■ Saved entries ■
···

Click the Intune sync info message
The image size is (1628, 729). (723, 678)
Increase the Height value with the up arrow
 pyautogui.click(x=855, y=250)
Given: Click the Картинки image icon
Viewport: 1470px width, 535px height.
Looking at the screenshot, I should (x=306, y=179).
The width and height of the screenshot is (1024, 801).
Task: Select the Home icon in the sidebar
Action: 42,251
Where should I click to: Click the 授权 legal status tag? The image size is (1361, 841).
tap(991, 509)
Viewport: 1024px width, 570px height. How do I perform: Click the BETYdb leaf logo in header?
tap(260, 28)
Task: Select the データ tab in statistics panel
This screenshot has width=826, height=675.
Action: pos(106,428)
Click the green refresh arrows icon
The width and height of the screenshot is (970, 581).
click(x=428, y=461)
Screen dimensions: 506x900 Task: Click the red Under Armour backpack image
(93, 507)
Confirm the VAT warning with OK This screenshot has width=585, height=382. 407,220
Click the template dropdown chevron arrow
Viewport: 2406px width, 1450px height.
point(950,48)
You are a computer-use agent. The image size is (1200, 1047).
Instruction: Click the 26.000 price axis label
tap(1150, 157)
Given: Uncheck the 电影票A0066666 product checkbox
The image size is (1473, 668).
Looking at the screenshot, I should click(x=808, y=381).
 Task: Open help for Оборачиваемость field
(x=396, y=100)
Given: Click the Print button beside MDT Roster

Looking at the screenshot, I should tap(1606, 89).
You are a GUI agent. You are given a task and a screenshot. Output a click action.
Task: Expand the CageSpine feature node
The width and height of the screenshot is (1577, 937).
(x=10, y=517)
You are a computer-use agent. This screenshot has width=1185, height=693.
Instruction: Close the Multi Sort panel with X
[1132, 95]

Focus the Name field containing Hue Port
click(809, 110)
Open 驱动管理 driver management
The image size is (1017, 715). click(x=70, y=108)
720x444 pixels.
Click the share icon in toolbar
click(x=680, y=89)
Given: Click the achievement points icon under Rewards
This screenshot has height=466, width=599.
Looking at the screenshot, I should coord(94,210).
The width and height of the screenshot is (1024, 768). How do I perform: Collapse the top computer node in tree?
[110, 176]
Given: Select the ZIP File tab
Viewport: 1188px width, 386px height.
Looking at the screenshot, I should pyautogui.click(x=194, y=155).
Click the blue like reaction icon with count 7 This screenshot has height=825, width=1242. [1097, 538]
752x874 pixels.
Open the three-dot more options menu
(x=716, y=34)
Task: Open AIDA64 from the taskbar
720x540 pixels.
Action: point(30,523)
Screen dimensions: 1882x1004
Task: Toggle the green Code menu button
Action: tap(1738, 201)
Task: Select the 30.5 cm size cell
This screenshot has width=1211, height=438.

···

All records should be written out again exactly as given.

Click the Intune sync info message
The image size is (1628, 729). (723, 678)
Increase the Height value with the up arrow
 pyautogui.click(x=855, y=250)
Given: Click the Картинки image icon
Viewport: 1470px width, 535px height.
Looking at the screenshot, I should (x=306, y=179).
The width and height of the screenshot is (1024, 801).
Task: Select the Home icon in the sidebar
Action: 42,251
Where should I click to: Click the 授权 legal status tag? The image size is (1361, 841).
tap(991, 509)
Viewport: 1024px width, 570px height. How do I perform: Click the BETYdb leaf logo in header?
tap(260, 28)
Task: Select the データ tab in statistics panel
This screenshot has width=826, height=675.
Action: pos(106,428)
Click the green refresh arrows icon
The width and height of the screenshot is (970, 581).
click(x=428, y=461)
Screen dimensions: 506x900 Task: Click the red Under Armour backpack image
(93, 507)
Confirm the VAT warning with OK This screenshot has width=585, height=382. 407,220
Click the template dropdown chevron arrow
Viewport: 2406px width, 1450px height.
point(950,48)
You are a computer-use agent. The image size is (1200, 1047).
Instruction: Click the 26.000 price axis label
tap(1150, 157)
Given: Uncheck the 电影票A0066666 product checkbox
The image size is (1473, 668).
Looking at the screenshot, I should click(x=808, y=381).
 Task: Open help for Оборачиваемость field
(x=396, y=100)
Given: Click the Print button beside MDT Roster

Looking at the screenshot, I should tap(1606, 89).
You are a GUI agent. You are given a task and a screenshot. Output a click action.
Task: Expand the CageSpine feature node
The width and height of the screenshot is (1577, 937).
(x=10, y=517)
You are a computer-use agent. This screenshot has width=1185, height=693.
Instruction: Close the Multi Sort panel with X
[1132, 95]

Focus the Name field containing Hue Port
click(809, 110)
Open 驱动管理 driver management
The image size is (1017, 715). click(x=70, y=108)
720x444 pixels.
Click the share icon in toolbar
click(x=680, y=89)
Given: Click the achievement points icon under Rewards
This screenshot has height=466, width=599.
Looking at the screenshot, I should coord(94,210).
The width and height of the screenshot is (1024, 768). How do I perform: Collapse the top computer node in tree?
[110, 176]
Given: Select the ZIP File tab
Viewport: 1188px width, 386px height.
Looking at the screenshot, I should pyautogui.click(x=194, y=155).
Click the blue like reaction icon with count 7 This screenshot has height=825, width=1242. [1097, 538]
752x874 pixels.
Open the three-dot more options menu
(x=716, y=34)
Task: Open AIDA64 from the taskbar
720x540 pixels.
Action: point(30,523)
Screen dimensions: 1882x1004
Task: Toggle the green Code menu button
Action: tap(1738, 201)
Task: Select the 30.5 cm size cell
This screenshot has width=1211, height=438.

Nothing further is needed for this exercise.